Fig 6 — Angular power spectrum
Left: \(C_\ell^{g,X}\) from the Limber integral, all components.
Right: \(C_\ell^{g,X}\times B_\ell\) after King PSF convolution. The PSF window \(B_\ell\) suppresses power above \(\ell \sim 1/\theta_c \sim 75{,}000\) (in units where \(\theta_c\) is in radians, i.e., \(\ell \approx 180\times3600/8.64 \approx 75{,}000\)).
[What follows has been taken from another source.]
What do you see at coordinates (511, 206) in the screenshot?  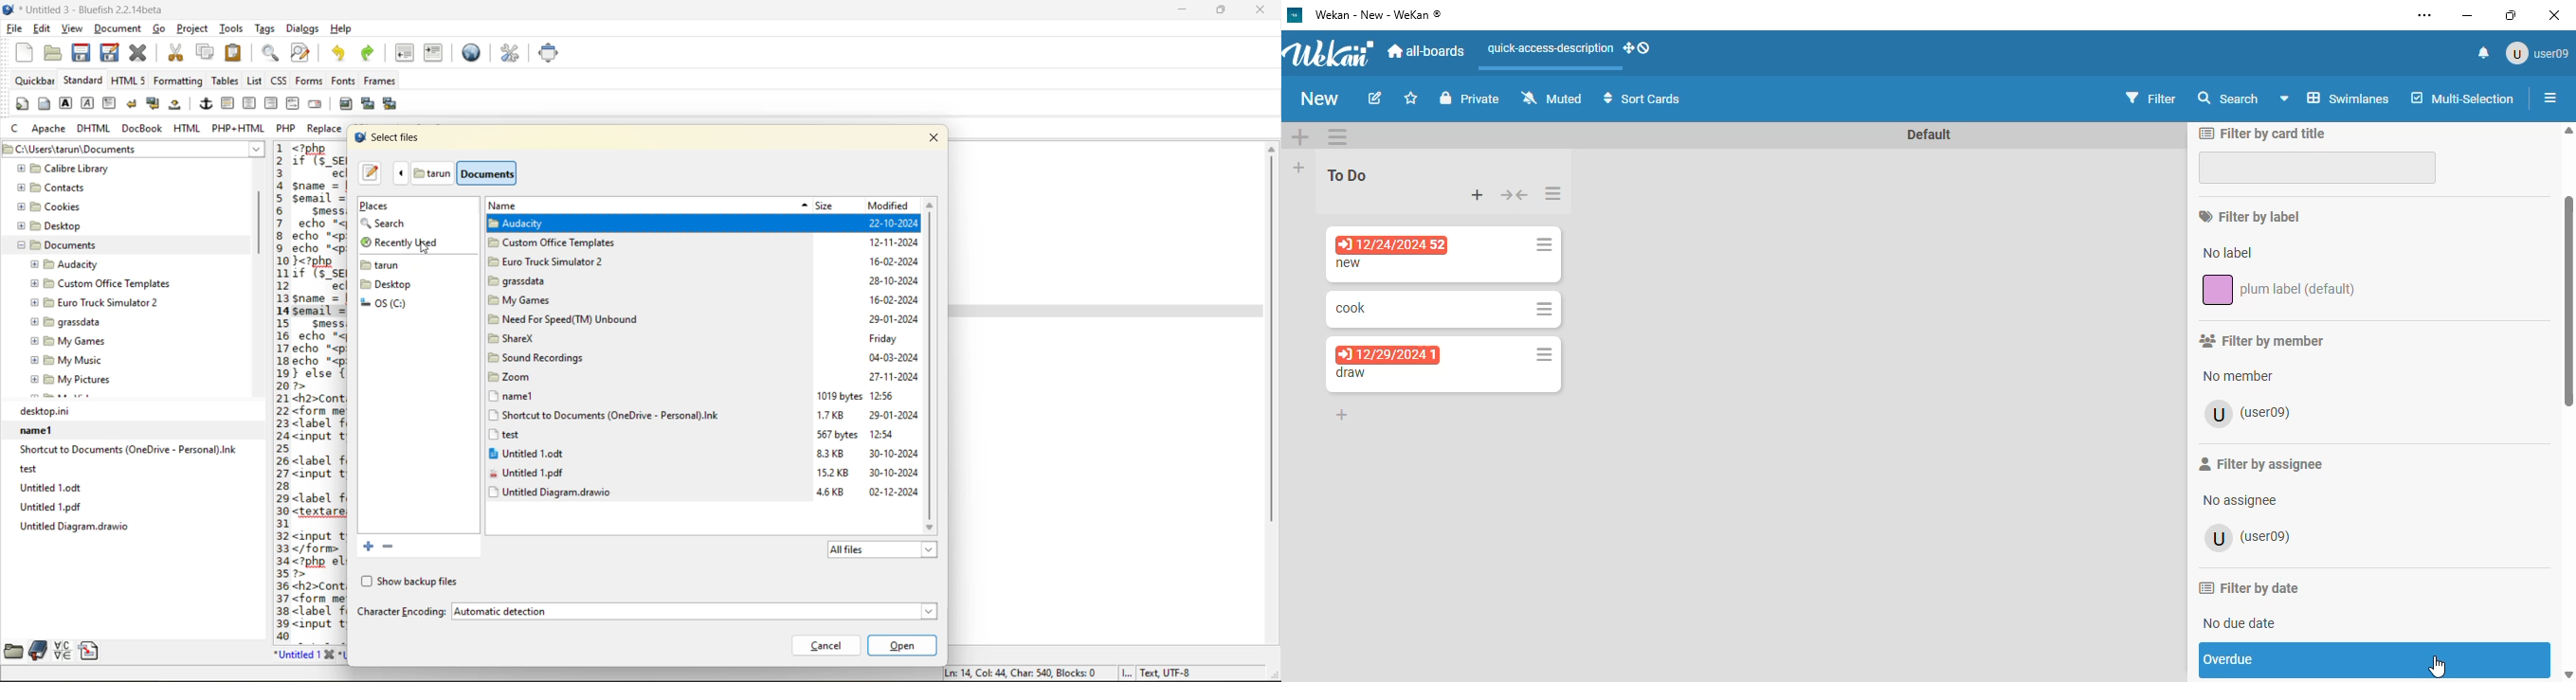 I see `name` at bounding box center [511, 206].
On the scales plotted (\(\ell\lesssim30{,}000\)) the PSF has modest impact.
Fig 7 — Angular cross-correlation wθ
Left: \(w_\theta(\theta)\) for each physical component overlaid on the S1 data (\(N_g=2{,}759{,}238\) galaxies).
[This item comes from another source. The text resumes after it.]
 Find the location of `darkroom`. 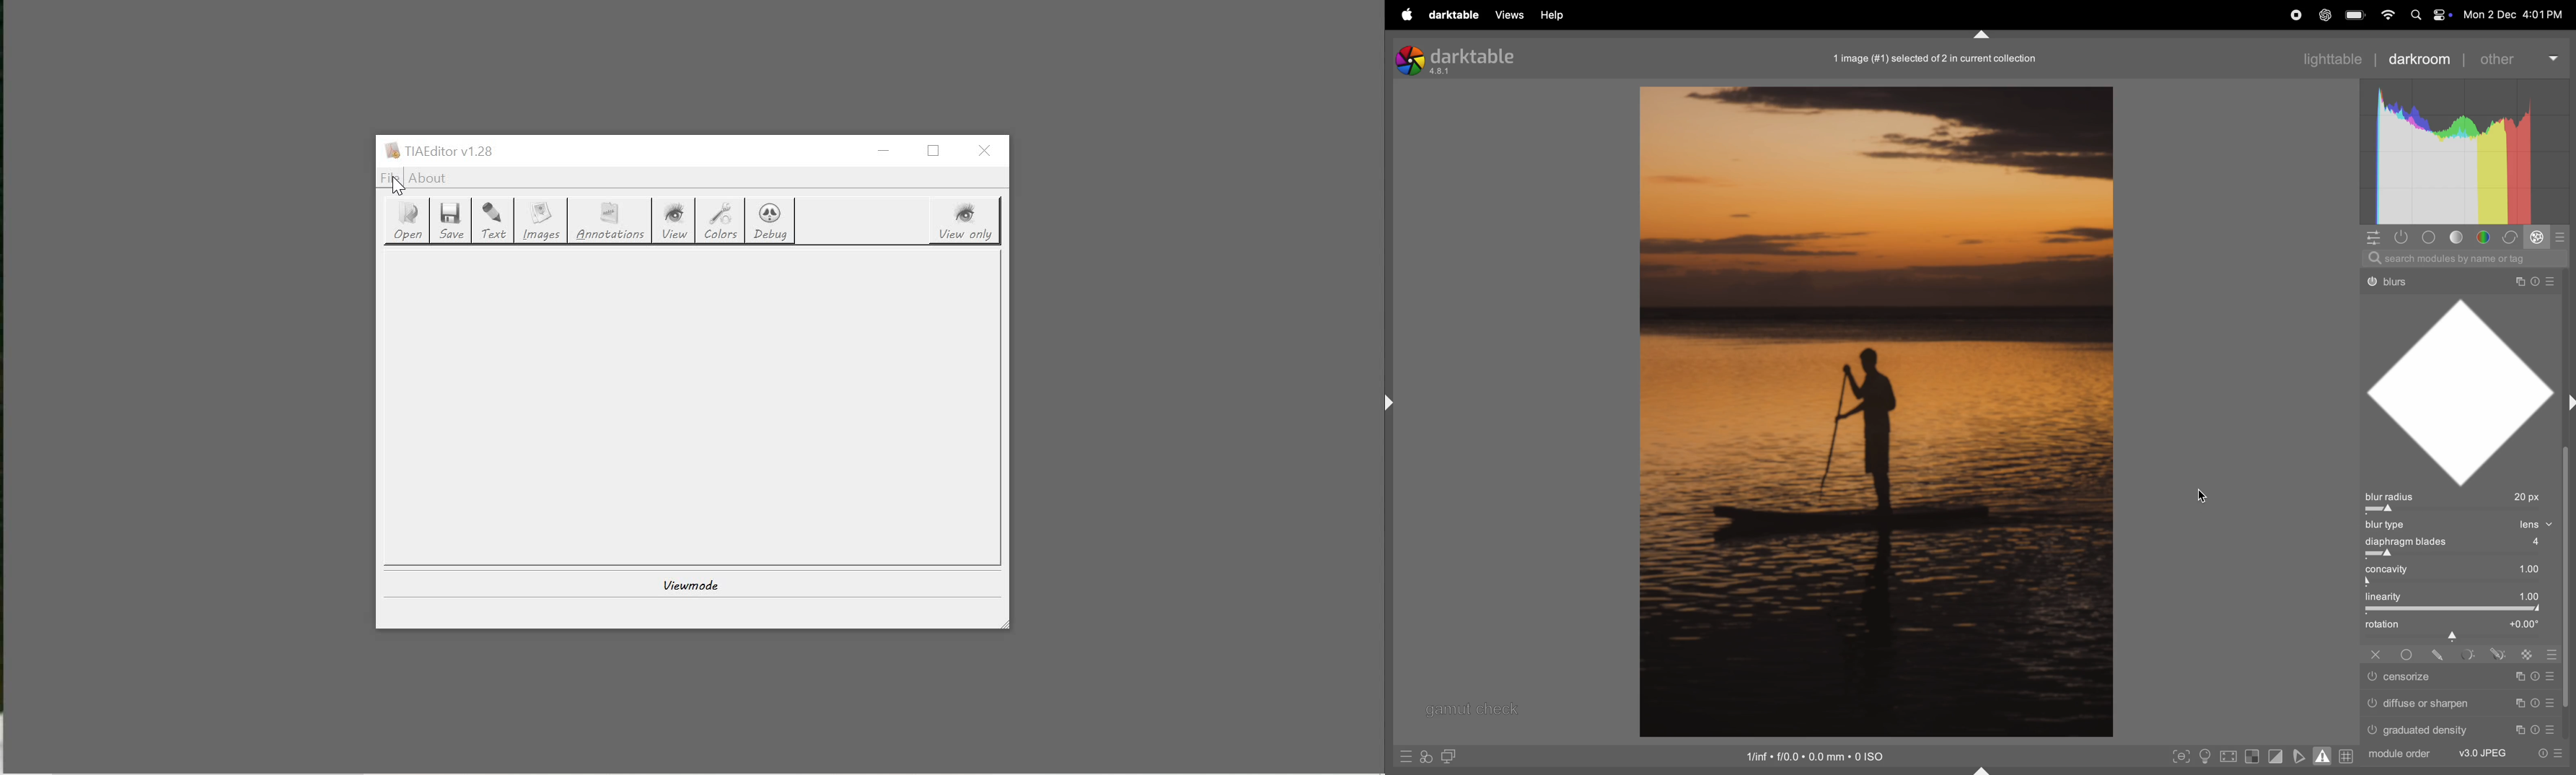

darkroom is located at coordinates (2421, 59).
Right: model-to-data ratio.
Component fractions at \(\theta=30^{\prime\prime}\) (summary from the script):
Component |
\(w_\theta(30^{\prime\prime})\) |
Fraction of total |
|---|---|---|
1h cen (\(G_c\times X\)) |
\(3.0\times10^{-10}\) |
12.7% |
1h sat (\(G_s\times X\)) |
\(1.4\times10^{-9}\) |
59.9% |
1h total |
\(1.7\times10^{-9}\) |
72.6% |
2h |
\(4.2\times10^{-11}\) |
1.7% |
Gas total |
\(1.8\times10^{-9}\) |
74.4% |
AGN (HAM) |
\(6.1\times10^{-10}\) |
25.6% |
Total model |
\(2.4\times10^{-9}\) |
100% |
Data |
\(\approx0.22\) |
— |
Note
Amplitude scale (2026-06-15 update):
The direct-prediction model values above are in raw emissivity units
\((\mathrm{Mpc}/h)^3\,\mathrm{cm}^{-6}\). Multiplying by
\(A_\mathrm{gas} \approx 10^{7.1}\) (the MAP fit value from
fit_comparat2025.py) converts to the eROSITA cross-correlation
amplitude, giving excellent agreement with the data
(\(\chi^2_{\mathrm{w}\theta} = 34.9\) for 31 points,
\(\chi^2/\mathrm{pt} = 1.13\)).
Known issues
- Satellite occupation calibration (wp)
The ZM15 default
lg_m1h = 12.1places the satellite halo-mass threshold at \(M_\mathrm{sat} \approx 10^{13}\,M_\odot/h\), producing a factor of \(5\times\) excess in the projected clustering \(w_p(r_p)\) at \(r_p < 0.1\,h^{-1}\mathrm{Mpc}\). The MAP fit optimizeslg_m1h(bounds now \([9.5, 14]\)) andalpha_satwith \(\epsilon = 10^{-3}\) finite-difference steps to explore this space. A 2D grid scan finds(lg_m1h=10.8, alpha_sat=1.0)reduces \(\chi^2_\mathrm{wp}\) by 47× relative to the default.- JAX JIT compilation
The first call to
angular_cl_gX()in any Python process triggers JAX XLA compilation (~37 min on CPU for the 160-ell, 5-z grid). Subsequent calls in the same process take ~1.7 s. The disk shape cache (results/fits/comparat2025/shape_cache/) avoids repeated calls within and across runs.
Next steps
Joint calibration of \(n_{e,03}\) and \(P_{03}\) (see the plan file) to simultaneously match \(\alpha_{L_x} = 1.70\) and \(\alpha_{kT} = 0.60\) from GAS.py.
Enable JAX XLA compilation caching (
jax_compilation_cache_dir) to avoid the 37-min warmup on every fresh Python process.